Horses imported for the elite during the Tudor era were buried in a cemetery in Westminster, new research suggests.

Analysis of the unusual animal burial ground discovered in London nearly 30 years ago has revealed the international scale of horse trading at the time.

Using advanced archaeological techniques, researchers could identify where several physically great horses came from, and the likely routes they took to get to Britain.

These animals – akin to modern supercars – were sourced from a variety of locations across Europe specifically for their height and strength.

They were imported for use in jousting tournaments and as status symbols of 14th to 16th century life.

The animals in the study include three of the tallest animals known from late medieval England, standing up to 1.6 metres, or 15.3 hands high.

Although quite small by modern standards, this size would have been very impressive for their day.

The horse skeletons were recovered from a site under the modern-day Elverton Street in the City of Westminster, which was excavated in advance of building works in the 1990s.

Researchers say that in medieval times, the cemetery would have been located outside the walled City of London but was close to the royal palace complex at Westminster.

Dr Alex Pryor, senior lecturer in archaeology at the University of Exeter, and lead researcher, said: “The chemical signatures we measured in the horse’s teeth are highly distinctive and very different to anything we would expect to see in a horse that grew up in the UK.

“These results provide direct and unprecedented evidence for a variety of horse movement and trading practices in the Middle Ages.

“Representatives for the king and other medieval London elites were scouring horse trading markets across Europe seeking out the best quality horses they could find and bringing them to London.

“It’s quite possible that the horses were ridden in the jousting contests we know were held in Westminster, close to where the horses were buried.”

In the first experiment of its kind to be conducted on medieval horse remains, the researchers took 22 teeth from 15 animals and drilled out portions of the enamel to analyse.

Researchers were able to identify the potential origin of each horse – and accurately rule out others, by measuring certain elements in the teeth and comparing the results with known ranges in different geographies.
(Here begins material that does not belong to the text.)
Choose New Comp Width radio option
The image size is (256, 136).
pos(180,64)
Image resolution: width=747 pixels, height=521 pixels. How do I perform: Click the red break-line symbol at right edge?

Dr Pryor said that at least half of the horses were of diverse international origins, possibly Scandinavia, the Alps and other northern and eastern European locations.

The findings are consistent with the breeding patterns of royal stud farms, the experts suggest.

Horses would live on the farms until their second or third year, before being either broken and trained, or sent elsewhere to be sold.

When looking at the teeth researchers found evidence of wear, suggesting heavy use of a curb bit, often employed with elite animals, especially those groomed for war and tournaments after the 14th century.

Bit wear on two of the mares also suggested they were used under saddle or in harness and for breeding.

Further analysis of the skeletons revealed many of them to be well above average size, with several instances of fused vertebrae indicative of a life of riding and hard work.

Professor Oliver Creighton, a medieval specialist at the University of Exeter and part of the research team, said: “The finest medieval horses were like modern supercars – inordinately expensive and finely tuned vehicles that proclaimed their owner’s status.

“And at Elverton Street, our research team seem to have found evidence for horses used in jousting, the sport of kings, in which riders showcased their fighting skills and horsemanship on elite mounts.

“The new findings provide a tangible archaeological signature of this trade, emphasising its international scale.

“It is apparent that the medieval London elite were explicitly targeting the highest-quality horses they could find at a European scale.”

The study, funded by the Arts and Humanities Research Council, is published in Science Advances.